Луньков сидел, лицо его пылало, в глаза набегали слёзы.

Вдруг голова Кошелева опустилась, шумно засопела – и рот разъехался… И с тоской подумал Луньков, что придётся спать с дремучим этим человеком в одной комнате, что завтра нужно будет идти звонить, потом ехать к нему домой за одеждой, говорить, видеть его Генриетту… что протрезвившись, не простит Кошелев ему, что предстал перед ним, Луньковым, в таком свинском виде… Что сравнялся с ним в падении.

Голова Кошелева вдруг вскинулась, он поводил бессмысленно глазами. Просипел: «Гришку…» – и снова как разъехался.

Луньков пошёл звонить. Потом потихоньку ходил на крыльце, не решаясь вернуться в комнату. О висящую над проулком тарелку с лампочкой убивался и убивался мотылёк. Прилежный мальчишка в окне через дорогу ещё готовил уроки…

Гришка приехал на своих «Жигулях». Кру́гом обошёл машину. Кинулся, потряс задок. Только после этого пошёл к крыльцу.

Увидев отца – в замявшемся плаще, в тапочках, с пучком царапин на щеке… беспомощно полулежащего, точно придавленного своим животом, – Гришка в сердцах воскликнул:

– Ну, отец, драть тебя некому!.. Когда ты её погонишь?

– Но-но! – сразу очнулся Кошелев. Посопел. Пообещал зло: – Вот запишу на неё всё, попрыгаете тогда… Н-ну!

– Да не пугай – пуганые… Ну-ка, Заварзин!..

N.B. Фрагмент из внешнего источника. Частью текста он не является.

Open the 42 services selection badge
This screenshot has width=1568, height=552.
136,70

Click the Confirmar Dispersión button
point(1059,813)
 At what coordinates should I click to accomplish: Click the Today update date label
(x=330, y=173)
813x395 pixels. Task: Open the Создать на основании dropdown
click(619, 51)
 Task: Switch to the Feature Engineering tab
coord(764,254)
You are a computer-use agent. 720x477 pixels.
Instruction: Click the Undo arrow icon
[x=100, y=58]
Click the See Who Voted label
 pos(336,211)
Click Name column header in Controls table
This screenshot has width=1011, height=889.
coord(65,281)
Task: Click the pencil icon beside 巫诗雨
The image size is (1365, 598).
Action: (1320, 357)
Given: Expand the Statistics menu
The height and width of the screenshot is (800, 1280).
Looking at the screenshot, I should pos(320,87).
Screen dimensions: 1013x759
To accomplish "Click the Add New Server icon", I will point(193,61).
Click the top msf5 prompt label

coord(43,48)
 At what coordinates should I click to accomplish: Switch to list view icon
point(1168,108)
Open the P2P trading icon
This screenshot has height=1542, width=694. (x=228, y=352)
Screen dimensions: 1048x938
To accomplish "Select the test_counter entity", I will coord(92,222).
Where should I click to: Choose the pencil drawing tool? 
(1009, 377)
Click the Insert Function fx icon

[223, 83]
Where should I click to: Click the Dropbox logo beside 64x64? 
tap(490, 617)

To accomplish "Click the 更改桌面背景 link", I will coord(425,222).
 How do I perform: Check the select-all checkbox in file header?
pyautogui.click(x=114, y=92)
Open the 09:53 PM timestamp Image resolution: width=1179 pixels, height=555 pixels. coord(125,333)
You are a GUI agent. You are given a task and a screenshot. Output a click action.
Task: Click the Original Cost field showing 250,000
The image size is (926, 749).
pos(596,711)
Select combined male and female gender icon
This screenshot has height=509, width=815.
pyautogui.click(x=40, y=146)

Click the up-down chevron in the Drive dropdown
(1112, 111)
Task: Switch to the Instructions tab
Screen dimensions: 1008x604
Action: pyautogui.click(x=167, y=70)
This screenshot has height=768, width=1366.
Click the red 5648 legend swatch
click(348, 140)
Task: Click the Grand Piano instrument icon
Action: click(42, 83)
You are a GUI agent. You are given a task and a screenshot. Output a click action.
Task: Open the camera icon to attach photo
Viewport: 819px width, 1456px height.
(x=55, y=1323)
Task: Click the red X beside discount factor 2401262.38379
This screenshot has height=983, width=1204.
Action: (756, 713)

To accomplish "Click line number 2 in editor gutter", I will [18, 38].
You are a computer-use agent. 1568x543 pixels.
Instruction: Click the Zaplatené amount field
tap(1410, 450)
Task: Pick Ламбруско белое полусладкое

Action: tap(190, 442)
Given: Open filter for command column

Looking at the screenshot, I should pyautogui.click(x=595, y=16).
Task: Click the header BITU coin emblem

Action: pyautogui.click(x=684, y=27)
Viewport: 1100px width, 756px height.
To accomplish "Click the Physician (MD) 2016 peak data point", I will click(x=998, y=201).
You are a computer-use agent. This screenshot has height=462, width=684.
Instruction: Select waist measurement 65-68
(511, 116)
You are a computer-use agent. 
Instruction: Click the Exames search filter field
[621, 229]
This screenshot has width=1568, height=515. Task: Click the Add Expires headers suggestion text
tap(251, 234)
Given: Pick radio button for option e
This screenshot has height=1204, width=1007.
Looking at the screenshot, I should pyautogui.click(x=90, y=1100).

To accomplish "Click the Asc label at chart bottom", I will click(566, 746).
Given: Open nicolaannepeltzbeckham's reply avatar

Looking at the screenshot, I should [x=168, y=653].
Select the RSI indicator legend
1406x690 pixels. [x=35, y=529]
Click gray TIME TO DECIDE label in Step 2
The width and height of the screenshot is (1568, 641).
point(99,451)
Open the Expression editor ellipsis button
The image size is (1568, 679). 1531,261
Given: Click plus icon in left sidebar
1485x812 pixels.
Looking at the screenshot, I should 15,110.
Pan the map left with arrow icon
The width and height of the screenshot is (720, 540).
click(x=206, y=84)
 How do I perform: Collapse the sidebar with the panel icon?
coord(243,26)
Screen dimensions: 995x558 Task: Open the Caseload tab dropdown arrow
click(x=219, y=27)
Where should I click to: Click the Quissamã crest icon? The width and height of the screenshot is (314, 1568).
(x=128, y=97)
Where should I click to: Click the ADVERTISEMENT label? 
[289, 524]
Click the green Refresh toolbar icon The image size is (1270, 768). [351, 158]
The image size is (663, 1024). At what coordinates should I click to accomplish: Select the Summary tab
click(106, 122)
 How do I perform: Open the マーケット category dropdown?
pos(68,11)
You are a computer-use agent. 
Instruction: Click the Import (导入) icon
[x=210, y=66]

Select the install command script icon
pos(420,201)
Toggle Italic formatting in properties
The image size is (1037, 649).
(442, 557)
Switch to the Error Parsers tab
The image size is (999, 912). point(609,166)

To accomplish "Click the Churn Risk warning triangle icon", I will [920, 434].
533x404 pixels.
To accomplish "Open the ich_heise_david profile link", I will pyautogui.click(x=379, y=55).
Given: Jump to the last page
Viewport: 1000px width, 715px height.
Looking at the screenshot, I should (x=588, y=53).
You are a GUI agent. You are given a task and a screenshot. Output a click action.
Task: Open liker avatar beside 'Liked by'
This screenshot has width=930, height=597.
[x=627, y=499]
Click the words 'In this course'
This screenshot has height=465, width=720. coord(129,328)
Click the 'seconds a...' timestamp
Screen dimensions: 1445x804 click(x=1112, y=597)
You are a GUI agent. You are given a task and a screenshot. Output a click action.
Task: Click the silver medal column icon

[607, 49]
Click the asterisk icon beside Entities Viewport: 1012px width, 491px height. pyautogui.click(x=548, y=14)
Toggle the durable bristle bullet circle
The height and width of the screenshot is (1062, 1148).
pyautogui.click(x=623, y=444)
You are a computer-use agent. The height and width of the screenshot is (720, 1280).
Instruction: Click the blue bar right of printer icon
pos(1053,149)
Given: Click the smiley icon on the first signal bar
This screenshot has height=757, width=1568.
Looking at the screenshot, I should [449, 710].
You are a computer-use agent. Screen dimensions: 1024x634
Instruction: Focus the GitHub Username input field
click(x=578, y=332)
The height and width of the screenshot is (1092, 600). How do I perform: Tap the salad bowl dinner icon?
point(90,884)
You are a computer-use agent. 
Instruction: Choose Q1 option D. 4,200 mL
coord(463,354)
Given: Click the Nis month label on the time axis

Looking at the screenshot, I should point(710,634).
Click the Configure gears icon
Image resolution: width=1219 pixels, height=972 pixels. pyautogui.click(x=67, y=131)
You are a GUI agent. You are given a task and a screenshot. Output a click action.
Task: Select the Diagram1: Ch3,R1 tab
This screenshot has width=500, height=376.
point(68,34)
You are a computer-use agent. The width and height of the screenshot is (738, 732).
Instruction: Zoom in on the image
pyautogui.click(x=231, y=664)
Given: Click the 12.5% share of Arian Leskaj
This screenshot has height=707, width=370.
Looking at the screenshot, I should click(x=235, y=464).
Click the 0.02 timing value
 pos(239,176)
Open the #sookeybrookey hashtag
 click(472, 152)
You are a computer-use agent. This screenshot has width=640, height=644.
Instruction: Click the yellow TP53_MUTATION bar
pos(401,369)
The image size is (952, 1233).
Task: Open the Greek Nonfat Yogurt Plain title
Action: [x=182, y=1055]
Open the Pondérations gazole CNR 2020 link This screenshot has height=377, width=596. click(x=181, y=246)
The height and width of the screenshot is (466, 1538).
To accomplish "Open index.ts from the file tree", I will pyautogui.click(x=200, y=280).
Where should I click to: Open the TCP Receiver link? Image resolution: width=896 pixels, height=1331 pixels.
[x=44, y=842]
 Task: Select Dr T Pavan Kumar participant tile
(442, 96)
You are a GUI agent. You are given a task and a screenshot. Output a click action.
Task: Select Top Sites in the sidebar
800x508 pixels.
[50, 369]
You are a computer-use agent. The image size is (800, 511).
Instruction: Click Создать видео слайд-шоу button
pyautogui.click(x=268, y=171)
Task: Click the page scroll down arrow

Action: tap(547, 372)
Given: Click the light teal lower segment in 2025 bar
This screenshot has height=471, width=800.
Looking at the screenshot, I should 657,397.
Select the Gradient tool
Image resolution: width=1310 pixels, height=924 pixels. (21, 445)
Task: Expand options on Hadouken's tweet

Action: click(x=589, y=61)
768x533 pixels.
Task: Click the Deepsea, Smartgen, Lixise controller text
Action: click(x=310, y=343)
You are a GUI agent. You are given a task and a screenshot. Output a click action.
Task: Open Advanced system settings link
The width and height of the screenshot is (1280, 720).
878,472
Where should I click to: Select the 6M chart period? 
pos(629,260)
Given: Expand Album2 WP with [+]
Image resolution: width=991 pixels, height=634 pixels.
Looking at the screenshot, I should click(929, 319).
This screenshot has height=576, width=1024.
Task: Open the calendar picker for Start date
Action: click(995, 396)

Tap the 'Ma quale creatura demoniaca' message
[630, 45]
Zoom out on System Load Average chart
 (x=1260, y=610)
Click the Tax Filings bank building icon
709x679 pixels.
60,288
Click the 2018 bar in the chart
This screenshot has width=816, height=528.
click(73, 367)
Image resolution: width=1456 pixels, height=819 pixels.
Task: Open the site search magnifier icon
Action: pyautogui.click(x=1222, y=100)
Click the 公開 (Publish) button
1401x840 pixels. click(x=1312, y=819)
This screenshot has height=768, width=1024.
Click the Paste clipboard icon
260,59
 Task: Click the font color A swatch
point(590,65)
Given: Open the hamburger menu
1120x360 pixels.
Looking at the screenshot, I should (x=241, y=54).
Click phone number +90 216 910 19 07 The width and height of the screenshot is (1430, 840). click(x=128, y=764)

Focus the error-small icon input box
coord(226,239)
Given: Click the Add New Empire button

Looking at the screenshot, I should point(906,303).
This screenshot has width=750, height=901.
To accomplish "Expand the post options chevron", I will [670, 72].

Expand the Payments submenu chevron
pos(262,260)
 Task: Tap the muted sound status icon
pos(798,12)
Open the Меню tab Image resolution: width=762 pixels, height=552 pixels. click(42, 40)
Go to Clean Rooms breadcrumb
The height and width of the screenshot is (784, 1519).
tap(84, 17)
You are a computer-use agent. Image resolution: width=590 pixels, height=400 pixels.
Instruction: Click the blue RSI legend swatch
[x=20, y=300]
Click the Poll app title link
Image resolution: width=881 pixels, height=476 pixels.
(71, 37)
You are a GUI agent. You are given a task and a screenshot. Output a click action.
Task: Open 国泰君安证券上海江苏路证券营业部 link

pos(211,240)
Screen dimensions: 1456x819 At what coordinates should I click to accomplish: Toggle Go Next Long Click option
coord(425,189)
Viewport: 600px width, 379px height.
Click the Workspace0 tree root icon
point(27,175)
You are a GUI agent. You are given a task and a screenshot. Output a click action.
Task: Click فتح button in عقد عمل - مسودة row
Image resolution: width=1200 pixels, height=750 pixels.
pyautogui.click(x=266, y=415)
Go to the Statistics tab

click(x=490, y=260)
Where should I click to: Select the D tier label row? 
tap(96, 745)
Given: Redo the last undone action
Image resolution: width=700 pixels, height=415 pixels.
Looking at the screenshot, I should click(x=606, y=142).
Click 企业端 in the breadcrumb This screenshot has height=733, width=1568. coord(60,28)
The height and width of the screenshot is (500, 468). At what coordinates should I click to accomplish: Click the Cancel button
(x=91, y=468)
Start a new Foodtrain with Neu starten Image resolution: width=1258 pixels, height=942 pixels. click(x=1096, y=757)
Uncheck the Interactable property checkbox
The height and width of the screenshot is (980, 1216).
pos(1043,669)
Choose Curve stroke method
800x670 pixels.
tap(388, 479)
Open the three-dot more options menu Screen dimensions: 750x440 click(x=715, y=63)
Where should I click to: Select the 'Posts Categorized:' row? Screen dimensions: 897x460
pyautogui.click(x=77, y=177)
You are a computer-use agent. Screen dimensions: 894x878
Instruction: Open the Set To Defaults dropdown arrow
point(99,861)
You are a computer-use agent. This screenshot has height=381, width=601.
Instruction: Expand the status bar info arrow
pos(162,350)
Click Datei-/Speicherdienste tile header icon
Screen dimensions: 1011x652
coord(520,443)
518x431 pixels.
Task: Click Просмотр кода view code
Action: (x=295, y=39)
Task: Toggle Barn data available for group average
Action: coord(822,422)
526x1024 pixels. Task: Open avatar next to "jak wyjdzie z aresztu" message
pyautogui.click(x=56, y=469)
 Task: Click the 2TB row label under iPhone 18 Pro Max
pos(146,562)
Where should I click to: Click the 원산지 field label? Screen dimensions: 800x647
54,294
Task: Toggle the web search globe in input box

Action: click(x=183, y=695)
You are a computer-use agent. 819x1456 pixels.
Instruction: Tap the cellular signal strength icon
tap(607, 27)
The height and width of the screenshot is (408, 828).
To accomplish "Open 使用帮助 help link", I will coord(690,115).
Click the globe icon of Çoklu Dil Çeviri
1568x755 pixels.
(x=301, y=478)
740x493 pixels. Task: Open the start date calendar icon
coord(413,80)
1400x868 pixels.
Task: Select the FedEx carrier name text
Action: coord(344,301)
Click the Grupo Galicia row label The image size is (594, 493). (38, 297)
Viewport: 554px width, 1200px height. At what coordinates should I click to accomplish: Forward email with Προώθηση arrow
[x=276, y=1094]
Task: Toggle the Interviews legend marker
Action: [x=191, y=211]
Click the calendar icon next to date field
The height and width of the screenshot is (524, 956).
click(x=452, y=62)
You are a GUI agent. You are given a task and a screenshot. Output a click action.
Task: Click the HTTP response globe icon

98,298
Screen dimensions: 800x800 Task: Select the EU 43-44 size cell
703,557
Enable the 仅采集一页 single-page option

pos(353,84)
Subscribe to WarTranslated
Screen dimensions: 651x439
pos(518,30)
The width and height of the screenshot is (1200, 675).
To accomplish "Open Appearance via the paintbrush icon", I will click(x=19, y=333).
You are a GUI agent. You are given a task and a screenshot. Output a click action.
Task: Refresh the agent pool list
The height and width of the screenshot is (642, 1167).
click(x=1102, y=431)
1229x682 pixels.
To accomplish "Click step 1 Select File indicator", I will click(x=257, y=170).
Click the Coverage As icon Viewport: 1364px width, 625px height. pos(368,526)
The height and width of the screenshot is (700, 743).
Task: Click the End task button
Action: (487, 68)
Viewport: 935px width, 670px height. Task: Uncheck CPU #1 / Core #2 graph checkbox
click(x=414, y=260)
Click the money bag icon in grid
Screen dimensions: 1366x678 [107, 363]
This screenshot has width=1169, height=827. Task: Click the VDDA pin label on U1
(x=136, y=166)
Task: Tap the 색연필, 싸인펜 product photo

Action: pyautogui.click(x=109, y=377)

Они подхватили под руки сразу одубевшую тушу. Потащили.

Возле машины Кошелев вдруг перестал качаться. Трезво, въедливо прищурился опять:

– Так чем ты насолил бичам своим, а? Заварзин? – и замотал указательным пальцем: – Кошелева захотел провести? Шаль-лишь! – Но снова как оступился в пьяный газ: – Смотри!.. Будь верным! И я подумаю насчёт тебя. Я всё могу! Знай!.. Верным будь!.. – Полез в машину: – Вези, Гришка!

Уже на ходу, опустив стекло, стал развевать за собой по проулку песню:

Э ды на побывку ы-еде-ет мол-лодой мор-ряк!

Гришка сразу затормозил. Придавив певца, зло поднял стекло. Поехал дальше. Немо, с удивлением, певец поворачивался к водителю. Скрылись за углом.

В ту ночь Луньков долго не мог уснуть. Ворочался, перекидывался на бок. Вновь замирал на спине… Потом, как не раз бывало с ним, в полусне ли, в полуяви, вышел в тёмную степь далёкий костёр.

Лунькова сразу повели к нему, крепко держа за руки. Вставала против красного разгара высокая полынь, раскачивалась с землёй, словно падала на колени. И неузнаваемые, словно из других веков, из многодавних тысячелетий, кинув руки к земле – шли впереди, стаптывая, ломая эту чёрную полынь, бичи.